» What you have to do
Nothing but the lines from the one containing "Télécharger le rapport (310, 322)" through the one containing "Centre de ressources juridiques (362, 2519)", both included, should be given again, each exactly as written below.

» Recorded data
BEGIN

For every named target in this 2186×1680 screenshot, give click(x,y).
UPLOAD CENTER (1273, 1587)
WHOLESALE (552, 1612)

END
BEGIN

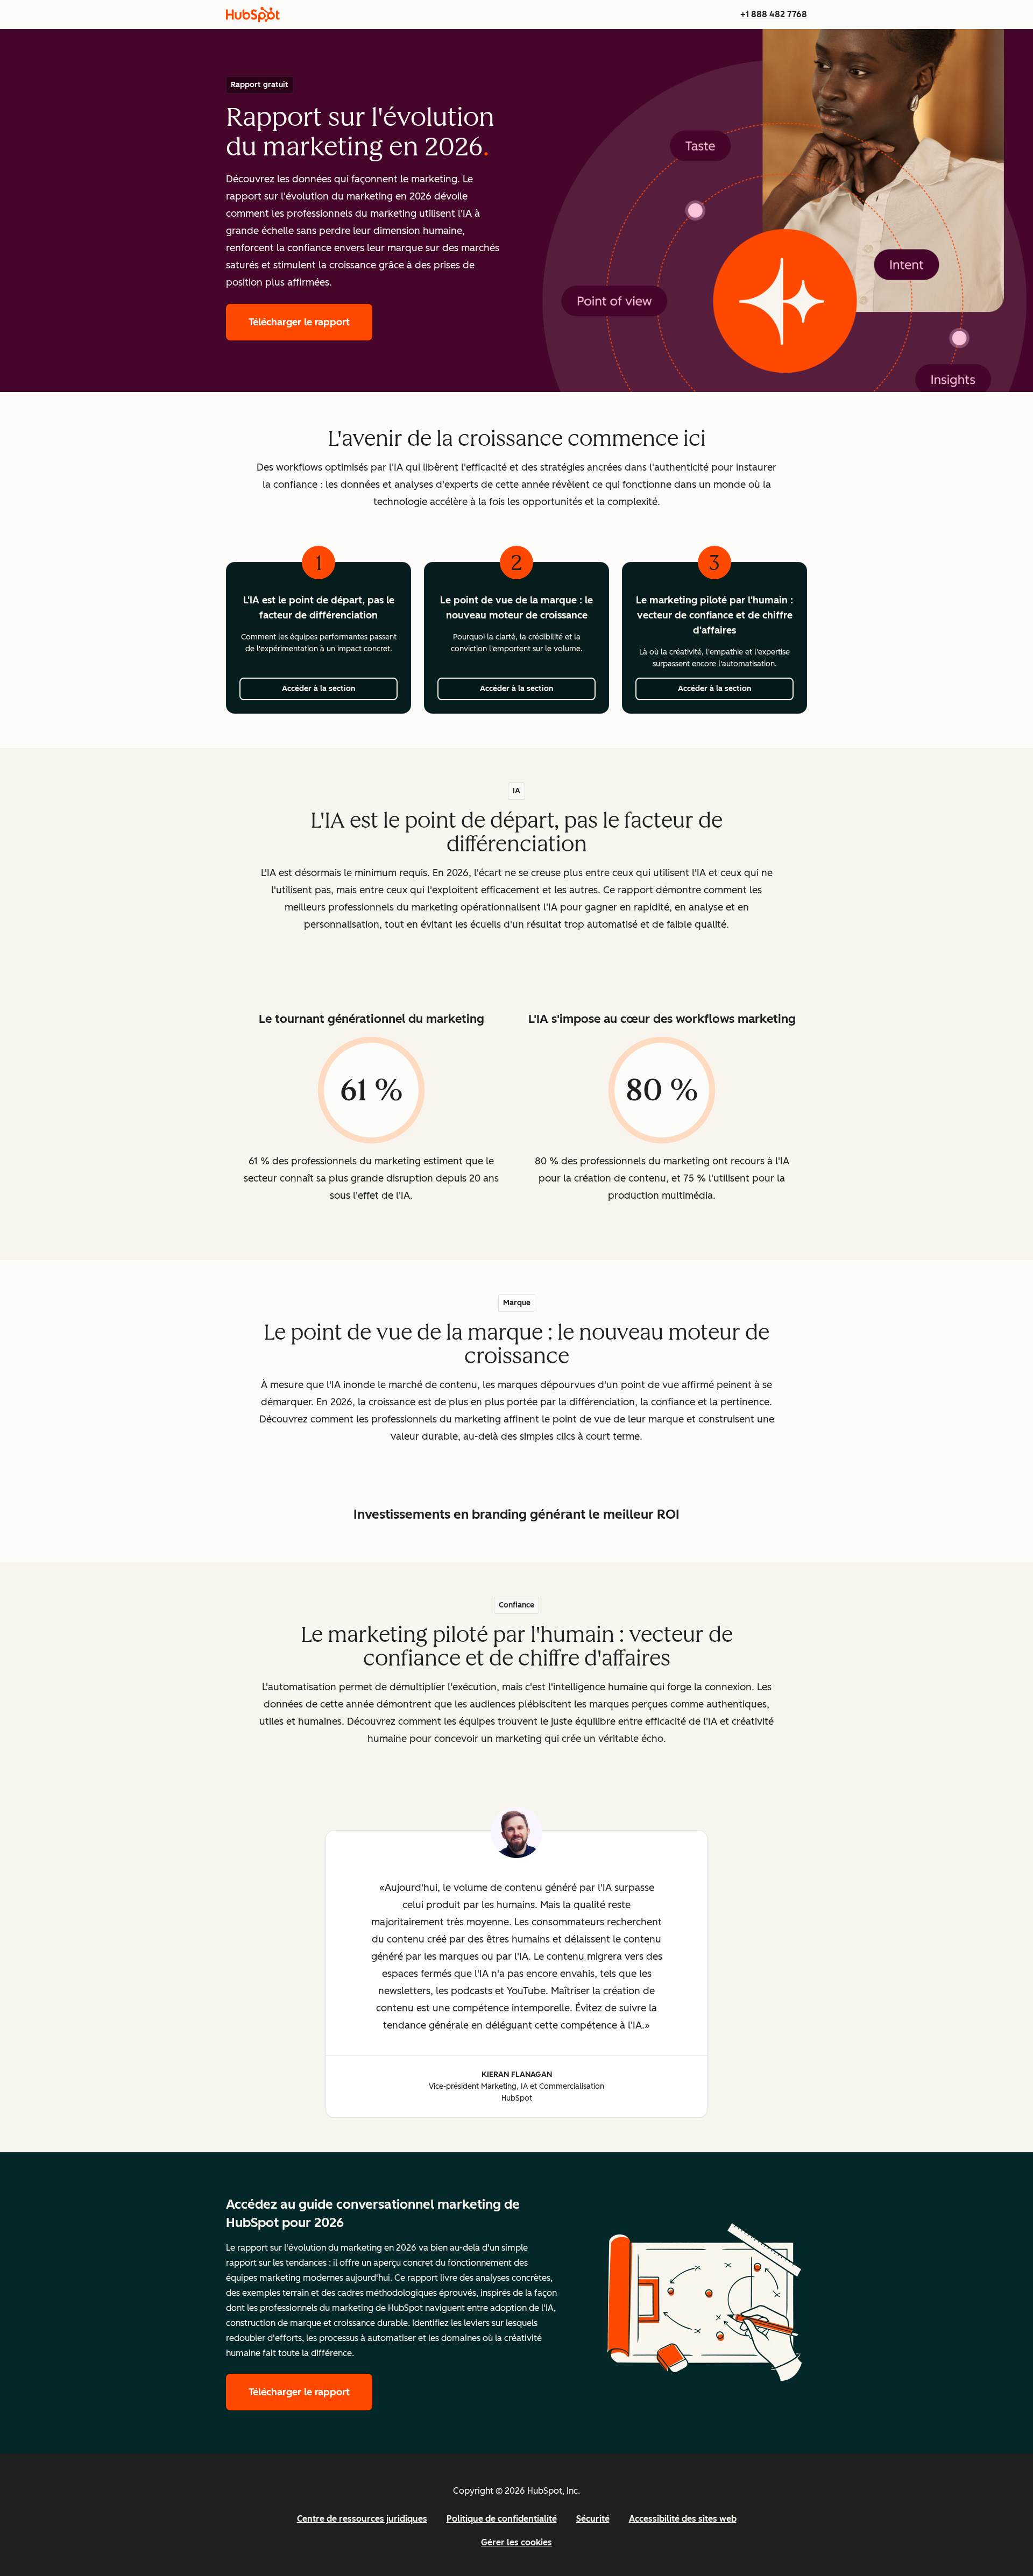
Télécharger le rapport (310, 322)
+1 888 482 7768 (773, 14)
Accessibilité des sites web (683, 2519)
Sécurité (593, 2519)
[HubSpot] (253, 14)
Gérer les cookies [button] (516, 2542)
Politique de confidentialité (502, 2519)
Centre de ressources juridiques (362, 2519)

END

» Solution to the exercise
Télécharger le rapport (310, 322)
+1 888 482 7768 (773, 14)
Accessibilité des sites web (683, 2519)
Sécurité (593, 2519)
[HubSpot] (253, 14)
Gérer les cookies [button] (516, 2542)
Politique de confidentialité (502, 2519)
Centre de ressources juridiques (362, 2519)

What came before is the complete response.